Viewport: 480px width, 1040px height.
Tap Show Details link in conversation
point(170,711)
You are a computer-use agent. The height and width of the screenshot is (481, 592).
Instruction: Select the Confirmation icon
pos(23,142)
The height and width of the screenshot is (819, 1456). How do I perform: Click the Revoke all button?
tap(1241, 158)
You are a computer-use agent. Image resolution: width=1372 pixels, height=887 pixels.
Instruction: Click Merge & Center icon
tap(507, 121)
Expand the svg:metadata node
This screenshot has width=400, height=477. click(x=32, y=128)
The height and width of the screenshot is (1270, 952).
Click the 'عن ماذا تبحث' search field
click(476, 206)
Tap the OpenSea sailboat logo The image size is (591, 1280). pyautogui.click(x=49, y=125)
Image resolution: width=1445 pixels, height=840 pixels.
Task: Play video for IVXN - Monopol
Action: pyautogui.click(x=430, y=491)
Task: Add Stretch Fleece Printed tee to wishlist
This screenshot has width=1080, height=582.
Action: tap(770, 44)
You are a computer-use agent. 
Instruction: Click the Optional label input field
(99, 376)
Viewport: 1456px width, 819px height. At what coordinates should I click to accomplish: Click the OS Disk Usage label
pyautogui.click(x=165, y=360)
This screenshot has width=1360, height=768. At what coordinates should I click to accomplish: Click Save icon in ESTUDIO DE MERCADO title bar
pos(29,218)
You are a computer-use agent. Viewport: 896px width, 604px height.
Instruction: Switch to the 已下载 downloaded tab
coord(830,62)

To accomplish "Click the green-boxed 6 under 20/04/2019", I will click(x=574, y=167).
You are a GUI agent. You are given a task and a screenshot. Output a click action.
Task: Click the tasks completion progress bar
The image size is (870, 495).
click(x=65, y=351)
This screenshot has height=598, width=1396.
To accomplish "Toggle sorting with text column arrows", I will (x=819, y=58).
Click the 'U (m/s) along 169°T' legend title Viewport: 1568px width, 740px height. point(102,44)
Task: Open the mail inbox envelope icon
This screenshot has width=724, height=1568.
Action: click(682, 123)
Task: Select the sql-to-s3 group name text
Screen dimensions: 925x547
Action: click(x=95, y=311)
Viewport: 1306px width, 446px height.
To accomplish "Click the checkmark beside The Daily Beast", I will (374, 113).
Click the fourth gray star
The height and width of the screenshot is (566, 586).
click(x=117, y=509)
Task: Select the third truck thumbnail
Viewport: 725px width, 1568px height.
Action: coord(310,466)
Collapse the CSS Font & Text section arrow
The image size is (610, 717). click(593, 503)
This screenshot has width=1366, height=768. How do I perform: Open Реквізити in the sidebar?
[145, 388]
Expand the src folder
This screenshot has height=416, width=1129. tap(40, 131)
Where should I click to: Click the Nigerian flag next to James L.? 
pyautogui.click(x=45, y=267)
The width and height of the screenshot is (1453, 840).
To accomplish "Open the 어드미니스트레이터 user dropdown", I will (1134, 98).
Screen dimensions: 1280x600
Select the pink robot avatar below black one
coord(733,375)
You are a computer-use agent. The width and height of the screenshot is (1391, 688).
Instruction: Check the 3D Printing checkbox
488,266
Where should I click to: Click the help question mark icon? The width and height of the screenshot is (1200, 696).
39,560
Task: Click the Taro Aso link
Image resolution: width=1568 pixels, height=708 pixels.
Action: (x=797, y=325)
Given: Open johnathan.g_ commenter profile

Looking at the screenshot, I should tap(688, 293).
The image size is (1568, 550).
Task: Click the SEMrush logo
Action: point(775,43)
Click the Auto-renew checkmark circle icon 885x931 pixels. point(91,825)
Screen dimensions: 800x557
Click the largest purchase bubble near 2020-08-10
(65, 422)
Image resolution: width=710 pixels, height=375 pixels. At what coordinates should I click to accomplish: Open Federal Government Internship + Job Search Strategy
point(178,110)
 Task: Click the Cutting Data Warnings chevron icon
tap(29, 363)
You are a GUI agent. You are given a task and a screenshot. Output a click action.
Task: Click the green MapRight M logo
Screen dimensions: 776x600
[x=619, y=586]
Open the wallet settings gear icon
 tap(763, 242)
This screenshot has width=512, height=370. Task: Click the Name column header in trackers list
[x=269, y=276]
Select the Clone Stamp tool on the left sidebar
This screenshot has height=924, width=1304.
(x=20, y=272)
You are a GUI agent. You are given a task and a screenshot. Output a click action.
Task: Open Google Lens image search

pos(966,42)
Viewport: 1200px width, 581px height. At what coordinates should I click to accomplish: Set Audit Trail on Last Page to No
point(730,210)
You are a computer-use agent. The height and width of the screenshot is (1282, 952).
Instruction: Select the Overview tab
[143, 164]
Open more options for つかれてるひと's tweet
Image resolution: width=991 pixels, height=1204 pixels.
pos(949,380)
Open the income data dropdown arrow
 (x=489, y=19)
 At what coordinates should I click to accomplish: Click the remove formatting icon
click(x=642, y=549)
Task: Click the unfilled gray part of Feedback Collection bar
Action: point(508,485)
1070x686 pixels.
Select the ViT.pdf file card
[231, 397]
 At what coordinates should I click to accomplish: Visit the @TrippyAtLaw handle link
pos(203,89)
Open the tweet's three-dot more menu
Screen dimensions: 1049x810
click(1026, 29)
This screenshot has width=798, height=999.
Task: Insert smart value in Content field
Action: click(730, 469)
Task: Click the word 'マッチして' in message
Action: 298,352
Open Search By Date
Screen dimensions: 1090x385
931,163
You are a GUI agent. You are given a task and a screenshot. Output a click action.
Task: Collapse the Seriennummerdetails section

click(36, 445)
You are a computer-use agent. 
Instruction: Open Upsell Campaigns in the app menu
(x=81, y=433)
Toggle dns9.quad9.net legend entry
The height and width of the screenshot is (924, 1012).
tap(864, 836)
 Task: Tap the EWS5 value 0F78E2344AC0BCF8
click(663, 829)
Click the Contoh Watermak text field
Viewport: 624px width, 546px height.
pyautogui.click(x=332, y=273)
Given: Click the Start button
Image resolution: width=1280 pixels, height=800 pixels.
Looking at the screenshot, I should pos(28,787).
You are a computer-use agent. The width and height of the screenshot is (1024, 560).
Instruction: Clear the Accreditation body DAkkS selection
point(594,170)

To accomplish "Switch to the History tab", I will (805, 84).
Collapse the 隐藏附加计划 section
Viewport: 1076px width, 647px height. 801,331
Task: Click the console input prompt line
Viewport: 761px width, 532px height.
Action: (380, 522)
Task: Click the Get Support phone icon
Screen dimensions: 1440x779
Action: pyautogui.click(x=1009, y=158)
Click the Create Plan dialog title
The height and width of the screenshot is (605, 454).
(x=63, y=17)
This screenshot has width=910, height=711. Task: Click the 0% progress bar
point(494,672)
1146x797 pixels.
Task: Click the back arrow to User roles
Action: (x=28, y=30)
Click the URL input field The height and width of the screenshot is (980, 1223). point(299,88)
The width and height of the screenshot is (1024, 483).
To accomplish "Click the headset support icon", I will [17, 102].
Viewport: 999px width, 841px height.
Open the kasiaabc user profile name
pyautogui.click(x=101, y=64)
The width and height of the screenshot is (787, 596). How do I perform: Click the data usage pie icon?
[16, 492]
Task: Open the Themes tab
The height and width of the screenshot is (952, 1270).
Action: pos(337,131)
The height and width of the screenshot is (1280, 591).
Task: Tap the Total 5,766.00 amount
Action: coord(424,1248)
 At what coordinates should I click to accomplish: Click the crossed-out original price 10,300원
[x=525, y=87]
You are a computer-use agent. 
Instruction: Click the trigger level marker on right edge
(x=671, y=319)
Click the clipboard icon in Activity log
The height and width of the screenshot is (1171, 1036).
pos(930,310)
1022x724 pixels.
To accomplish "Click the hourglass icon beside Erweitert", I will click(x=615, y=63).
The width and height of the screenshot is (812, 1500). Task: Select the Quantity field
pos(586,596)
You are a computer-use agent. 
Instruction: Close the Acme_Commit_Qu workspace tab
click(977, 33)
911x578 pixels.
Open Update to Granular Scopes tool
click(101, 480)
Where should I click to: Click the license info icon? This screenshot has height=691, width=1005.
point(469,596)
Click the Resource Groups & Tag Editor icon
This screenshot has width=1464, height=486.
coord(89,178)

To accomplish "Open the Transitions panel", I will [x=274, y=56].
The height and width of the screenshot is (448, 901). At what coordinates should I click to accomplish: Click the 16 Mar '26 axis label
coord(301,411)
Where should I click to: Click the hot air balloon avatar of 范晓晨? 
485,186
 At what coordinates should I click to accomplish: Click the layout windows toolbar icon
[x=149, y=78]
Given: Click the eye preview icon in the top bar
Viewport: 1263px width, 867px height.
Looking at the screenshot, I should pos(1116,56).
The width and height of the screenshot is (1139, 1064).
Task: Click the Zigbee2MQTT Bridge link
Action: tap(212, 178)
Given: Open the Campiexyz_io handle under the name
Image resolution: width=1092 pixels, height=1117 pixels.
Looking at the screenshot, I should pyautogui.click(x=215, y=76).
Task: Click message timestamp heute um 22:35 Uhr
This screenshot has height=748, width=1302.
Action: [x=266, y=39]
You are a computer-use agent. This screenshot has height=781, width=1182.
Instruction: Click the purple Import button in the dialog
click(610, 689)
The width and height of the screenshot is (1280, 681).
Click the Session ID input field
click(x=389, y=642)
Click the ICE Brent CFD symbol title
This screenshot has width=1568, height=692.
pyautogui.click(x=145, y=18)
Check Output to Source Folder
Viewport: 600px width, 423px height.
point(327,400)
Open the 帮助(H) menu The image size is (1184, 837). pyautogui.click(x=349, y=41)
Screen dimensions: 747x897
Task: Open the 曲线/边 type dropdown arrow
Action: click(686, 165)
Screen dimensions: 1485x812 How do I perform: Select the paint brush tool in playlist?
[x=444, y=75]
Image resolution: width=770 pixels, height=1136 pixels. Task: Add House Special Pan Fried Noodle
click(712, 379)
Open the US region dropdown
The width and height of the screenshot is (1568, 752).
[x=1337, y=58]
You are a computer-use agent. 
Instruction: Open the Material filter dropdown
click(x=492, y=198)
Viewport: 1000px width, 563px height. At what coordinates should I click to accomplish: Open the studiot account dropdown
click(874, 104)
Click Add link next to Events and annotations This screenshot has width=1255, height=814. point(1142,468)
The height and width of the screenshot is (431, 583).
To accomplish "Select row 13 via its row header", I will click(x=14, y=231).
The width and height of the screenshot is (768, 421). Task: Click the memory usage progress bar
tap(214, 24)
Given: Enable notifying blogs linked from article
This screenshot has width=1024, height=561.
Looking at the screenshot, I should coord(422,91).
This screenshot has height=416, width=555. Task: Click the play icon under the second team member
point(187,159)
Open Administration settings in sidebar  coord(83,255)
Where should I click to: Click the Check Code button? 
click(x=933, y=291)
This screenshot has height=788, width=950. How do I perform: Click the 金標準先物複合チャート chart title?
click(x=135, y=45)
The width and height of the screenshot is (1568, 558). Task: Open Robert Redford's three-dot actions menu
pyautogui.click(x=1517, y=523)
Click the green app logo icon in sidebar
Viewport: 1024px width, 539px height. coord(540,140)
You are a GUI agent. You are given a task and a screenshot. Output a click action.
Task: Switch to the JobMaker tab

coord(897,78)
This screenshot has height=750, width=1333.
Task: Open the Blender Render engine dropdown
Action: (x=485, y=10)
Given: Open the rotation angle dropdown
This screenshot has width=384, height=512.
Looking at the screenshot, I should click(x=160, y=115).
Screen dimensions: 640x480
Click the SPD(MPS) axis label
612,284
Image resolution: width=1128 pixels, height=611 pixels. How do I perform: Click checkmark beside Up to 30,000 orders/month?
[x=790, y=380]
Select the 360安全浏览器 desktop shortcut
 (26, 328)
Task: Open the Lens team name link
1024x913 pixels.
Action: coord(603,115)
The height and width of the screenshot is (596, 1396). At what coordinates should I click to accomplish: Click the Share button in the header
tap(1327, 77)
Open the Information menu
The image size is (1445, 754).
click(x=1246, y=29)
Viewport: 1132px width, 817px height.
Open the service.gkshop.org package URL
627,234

# EXERCISE BRIEF
Look above for the line with "The height and width of the screenshot is (924, 1012)." and the line with "Given: Click the Start button". Retype those two lines and every line between them exactly, adding nothing.

# TASK RESPONSE
The height and width of the screenshot is (924, 1012).
tap(864, 836)
 Task: Tap the EWS5 value 0F78E2344AC0BCF8
click(663, 829)
Click the Contoh Watermak text field
Viewport: 624px width, 546px height.
pyautogui.click(x=332, y=273)
Given: Click the Start button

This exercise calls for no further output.